Als Hobby-Autor kommt man an einem der berühmtesten Künstlercafés in Wien nicht vorbei. Dem Hawelka. Ein typisches Altwiener Kaffeehaus in der inneren Stadt, mit einem abgewetzten Interieur, dass im Grunde noch auf das Jahr 1913 zurückgeht.
Ich bin in der Stadt, weil ich mich ins Auditorium des YSA gemischt habe. Und am nächsten Tag mische ich mich als Tourist unters gemeine Volk. Ein verregneter Samstag nachmittag, das Hawelka berstend voll. Bekannte Künstler wie Friedrich Achleitner, H.C. Artmann, André Heller, Friedrich Torberg, Helmut Qualtinger und viele andere gingen hier einst ein und aus und machten das Café weit über die Landesgrenzen hinaus bekannt.
Unsterblich machte es Georg Danzer, als er von einem Nackerten im Hawelka sang.

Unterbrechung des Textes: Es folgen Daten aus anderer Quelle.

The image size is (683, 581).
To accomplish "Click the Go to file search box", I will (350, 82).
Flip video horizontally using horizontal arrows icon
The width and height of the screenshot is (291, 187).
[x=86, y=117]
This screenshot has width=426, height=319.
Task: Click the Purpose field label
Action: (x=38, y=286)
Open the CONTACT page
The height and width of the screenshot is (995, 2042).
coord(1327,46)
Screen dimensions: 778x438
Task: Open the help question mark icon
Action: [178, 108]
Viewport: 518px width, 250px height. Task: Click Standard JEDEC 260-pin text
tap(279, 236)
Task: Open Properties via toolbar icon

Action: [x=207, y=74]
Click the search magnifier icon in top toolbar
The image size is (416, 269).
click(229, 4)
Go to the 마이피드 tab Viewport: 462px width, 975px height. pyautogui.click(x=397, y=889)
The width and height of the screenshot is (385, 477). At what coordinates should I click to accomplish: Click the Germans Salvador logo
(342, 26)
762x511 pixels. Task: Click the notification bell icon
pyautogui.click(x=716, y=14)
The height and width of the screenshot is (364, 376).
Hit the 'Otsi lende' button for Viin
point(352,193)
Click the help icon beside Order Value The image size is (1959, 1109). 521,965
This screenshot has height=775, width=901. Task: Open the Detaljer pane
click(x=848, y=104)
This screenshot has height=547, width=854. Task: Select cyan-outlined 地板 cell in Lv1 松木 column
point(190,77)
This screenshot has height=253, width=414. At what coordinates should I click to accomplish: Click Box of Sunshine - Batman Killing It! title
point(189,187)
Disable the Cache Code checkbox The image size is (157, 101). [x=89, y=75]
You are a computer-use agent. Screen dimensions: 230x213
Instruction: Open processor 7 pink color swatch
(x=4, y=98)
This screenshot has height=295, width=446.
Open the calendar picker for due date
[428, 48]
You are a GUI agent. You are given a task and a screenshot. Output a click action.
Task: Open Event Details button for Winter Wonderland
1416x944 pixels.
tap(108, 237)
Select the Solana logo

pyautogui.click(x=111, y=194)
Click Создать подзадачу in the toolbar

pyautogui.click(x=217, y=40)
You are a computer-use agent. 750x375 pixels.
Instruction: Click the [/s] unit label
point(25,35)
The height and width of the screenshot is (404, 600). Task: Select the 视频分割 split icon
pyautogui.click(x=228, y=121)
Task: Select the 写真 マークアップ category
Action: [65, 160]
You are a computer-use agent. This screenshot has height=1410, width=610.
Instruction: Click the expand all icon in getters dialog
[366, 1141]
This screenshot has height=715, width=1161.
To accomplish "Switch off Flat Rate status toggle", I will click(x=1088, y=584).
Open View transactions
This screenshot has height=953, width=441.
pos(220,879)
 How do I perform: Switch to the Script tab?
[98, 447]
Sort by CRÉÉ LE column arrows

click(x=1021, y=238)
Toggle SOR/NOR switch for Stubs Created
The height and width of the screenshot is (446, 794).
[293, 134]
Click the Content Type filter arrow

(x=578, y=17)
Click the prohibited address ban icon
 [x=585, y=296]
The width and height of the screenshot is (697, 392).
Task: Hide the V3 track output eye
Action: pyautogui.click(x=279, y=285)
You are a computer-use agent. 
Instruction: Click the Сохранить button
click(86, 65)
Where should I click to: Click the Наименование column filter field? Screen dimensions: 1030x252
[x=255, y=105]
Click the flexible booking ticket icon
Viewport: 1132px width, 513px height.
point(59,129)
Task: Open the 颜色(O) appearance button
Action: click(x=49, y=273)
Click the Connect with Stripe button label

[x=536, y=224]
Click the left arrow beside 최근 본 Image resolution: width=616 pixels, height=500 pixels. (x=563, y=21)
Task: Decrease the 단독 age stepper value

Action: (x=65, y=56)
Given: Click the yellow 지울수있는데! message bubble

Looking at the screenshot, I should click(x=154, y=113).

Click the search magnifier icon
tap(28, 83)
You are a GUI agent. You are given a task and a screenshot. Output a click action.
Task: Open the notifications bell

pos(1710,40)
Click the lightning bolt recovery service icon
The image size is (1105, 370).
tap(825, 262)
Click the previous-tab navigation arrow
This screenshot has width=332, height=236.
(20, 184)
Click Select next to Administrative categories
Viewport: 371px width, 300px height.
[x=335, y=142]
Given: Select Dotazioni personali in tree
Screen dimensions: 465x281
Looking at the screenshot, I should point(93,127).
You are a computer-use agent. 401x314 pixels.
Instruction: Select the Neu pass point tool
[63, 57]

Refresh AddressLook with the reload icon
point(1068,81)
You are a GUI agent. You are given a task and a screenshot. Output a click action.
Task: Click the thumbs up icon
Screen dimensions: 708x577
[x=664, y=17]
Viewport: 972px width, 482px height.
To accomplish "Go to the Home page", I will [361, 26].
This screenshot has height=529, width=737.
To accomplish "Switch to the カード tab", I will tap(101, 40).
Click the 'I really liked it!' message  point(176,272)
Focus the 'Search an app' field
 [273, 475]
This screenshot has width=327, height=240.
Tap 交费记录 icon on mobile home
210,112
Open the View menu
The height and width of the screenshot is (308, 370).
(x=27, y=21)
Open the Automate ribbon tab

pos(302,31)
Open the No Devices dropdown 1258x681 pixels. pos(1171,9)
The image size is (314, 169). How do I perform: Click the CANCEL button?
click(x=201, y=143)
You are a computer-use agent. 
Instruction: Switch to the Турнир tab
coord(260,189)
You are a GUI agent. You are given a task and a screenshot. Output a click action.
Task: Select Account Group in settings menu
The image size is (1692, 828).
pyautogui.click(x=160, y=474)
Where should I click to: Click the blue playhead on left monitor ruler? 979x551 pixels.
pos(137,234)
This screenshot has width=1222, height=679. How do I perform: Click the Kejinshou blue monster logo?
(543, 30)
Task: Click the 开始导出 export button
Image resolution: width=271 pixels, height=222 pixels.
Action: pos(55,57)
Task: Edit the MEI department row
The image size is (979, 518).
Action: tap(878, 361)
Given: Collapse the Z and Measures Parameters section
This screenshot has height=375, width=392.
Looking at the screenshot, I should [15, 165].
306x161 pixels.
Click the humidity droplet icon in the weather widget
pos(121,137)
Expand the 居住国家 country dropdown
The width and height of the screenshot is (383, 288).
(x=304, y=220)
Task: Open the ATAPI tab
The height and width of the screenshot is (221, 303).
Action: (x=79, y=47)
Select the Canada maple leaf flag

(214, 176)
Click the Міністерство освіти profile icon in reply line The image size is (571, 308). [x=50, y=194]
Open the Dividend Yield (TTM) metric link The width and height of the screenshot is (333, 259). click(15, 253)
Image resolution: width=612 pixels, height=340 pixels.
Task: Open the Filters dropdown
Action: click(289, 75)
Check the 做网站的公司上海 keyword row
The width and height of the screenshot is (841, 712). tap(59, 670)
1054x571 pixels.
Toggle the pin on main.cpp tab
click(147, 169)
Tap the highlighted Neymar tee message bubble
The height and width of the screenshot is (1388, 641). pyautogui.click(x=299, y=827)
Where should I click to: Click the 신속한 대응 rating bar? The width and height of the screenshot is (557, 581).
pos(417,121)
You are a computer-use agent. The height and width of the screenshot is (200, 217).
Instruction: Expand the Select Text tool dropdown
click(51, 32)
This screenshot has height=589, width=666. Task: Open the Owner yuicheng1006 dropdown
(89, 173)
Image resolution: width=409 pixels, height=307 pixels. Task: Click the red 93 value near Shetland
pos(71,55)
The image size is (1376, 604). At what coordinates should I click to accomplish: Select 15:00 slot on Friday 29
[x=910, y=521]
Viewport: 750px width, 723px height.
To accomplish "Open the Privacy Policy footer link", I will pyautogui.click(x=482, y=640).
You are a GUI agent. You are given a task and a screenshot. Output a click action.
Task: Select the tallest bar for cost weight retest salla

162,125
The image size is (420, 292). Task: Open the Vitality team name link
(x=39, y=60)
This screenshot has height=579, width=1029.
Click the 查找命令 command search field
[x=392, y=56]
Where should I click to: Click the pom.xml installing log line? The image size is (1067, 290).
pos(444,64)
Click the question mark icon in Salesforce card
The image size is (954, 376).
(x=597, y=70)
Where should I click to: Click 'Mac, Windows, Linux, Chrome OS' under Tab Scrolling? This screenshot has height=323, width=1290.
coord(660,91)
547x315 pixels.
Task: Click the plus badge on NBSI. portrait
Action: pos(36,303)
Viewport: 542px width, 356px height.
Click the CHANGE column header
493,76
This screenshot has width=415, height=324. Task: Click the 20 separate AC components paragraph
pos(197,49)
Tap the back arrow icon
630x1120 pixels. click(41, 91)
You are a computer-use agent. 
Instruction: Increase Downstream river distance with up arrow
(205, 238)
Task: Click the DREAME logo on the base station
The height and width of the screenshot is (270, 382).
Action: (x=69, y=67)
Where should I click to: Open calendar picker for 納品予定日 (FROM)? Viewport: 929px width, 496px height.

Ich behalte meine Kleidung an, als ich vom Trottoir ins Etablissement trete. Mit viel Glück erhasche ich einen kleinen Tisch inmitten der kaffeetrinkenden Meute. Die Luft zum Schneiden dick. Ich will mir gar nicht vorstellen, wie das zu Raucherzeiten war.
Gegen das Klischee ist der Kellner, ein distinguierter Herr, gar nicht grantig, als er meine Bestellung aufnimmt. Vielleicht ein Anflug von Arroganz. Bei schwarzem Verlängerten und Topfenstrudel lasse ich die Atmosphäre auf mich wirken. Es dauert nicht lang, dann platziert der Chef ein älteres französisches Paar an meinem Tisch, wobei er so unglücklich anrempelt, dass mein halb ausgetrunkener Kaffee in der Untertasse landet. Er bringt mir einen neuen.
La conversation entwickelt sich mühsam, nicht nur wegen des inferioren Lärmpegels. Man spricht nicht Deutsch und kaum englisch. Mein Schulfranzösisch ist rudimentär, mein Englisch eingerostet. Mit der Zeit kommen wir ganz gut zurecht. Man kommt aus einem Banlieu südöstlich von Paris, erstmals in Wien, zuvor schon einmal Innsbruck. Man will in die spanische Hofreitschule.
Ich radebreche von meinen „vacances en France“ anno 1992, wo wir per Interrail nach Paris, St. Malo und Nizza fuhren. Ich erkläre mit bescheidenem Wortschatz unter Zuhilfenahme sämtlicher Extremitäten, was ein Gulasch ist und dass die österreichische Variante des Baguette Semmel heißt. Die zum Gulasch servierte Semmel ist übrigens innen noch gefroren und es dauert eine Ewigkeit, bis man eine neue bringt. Der georderte Zweigelt wird dafür in einem Limonadenglas serviert, was für Erheiterung sorgt.
Dann bringt uns der Chef noch eine junge Inderin. Die Dame aus Mumbay spricht zwar nur englisch, bereichert aber unseren kosmopolitischen Tisch ungemein. Wir reden über Sehenswürdigkeiten und ich hole meine gefaltete Wienkarte, die ich an der Hotelrezeption ausgefaßt habe, aus der Innentasche. Sie bedeckt den ganzen Tisch. Die Inderin lacht, als ich erkläre, dass das mein Google maps ist.
Irgendwann endet auch der schönste Kaffeeklatsch und so verabschiede ich mich mit einem „bon voyage“ und ziehe von dannen, nicht ohne dem un-grantigen Kellner avec plaisir eine hübsches Trinkgeld zu hinterlassen.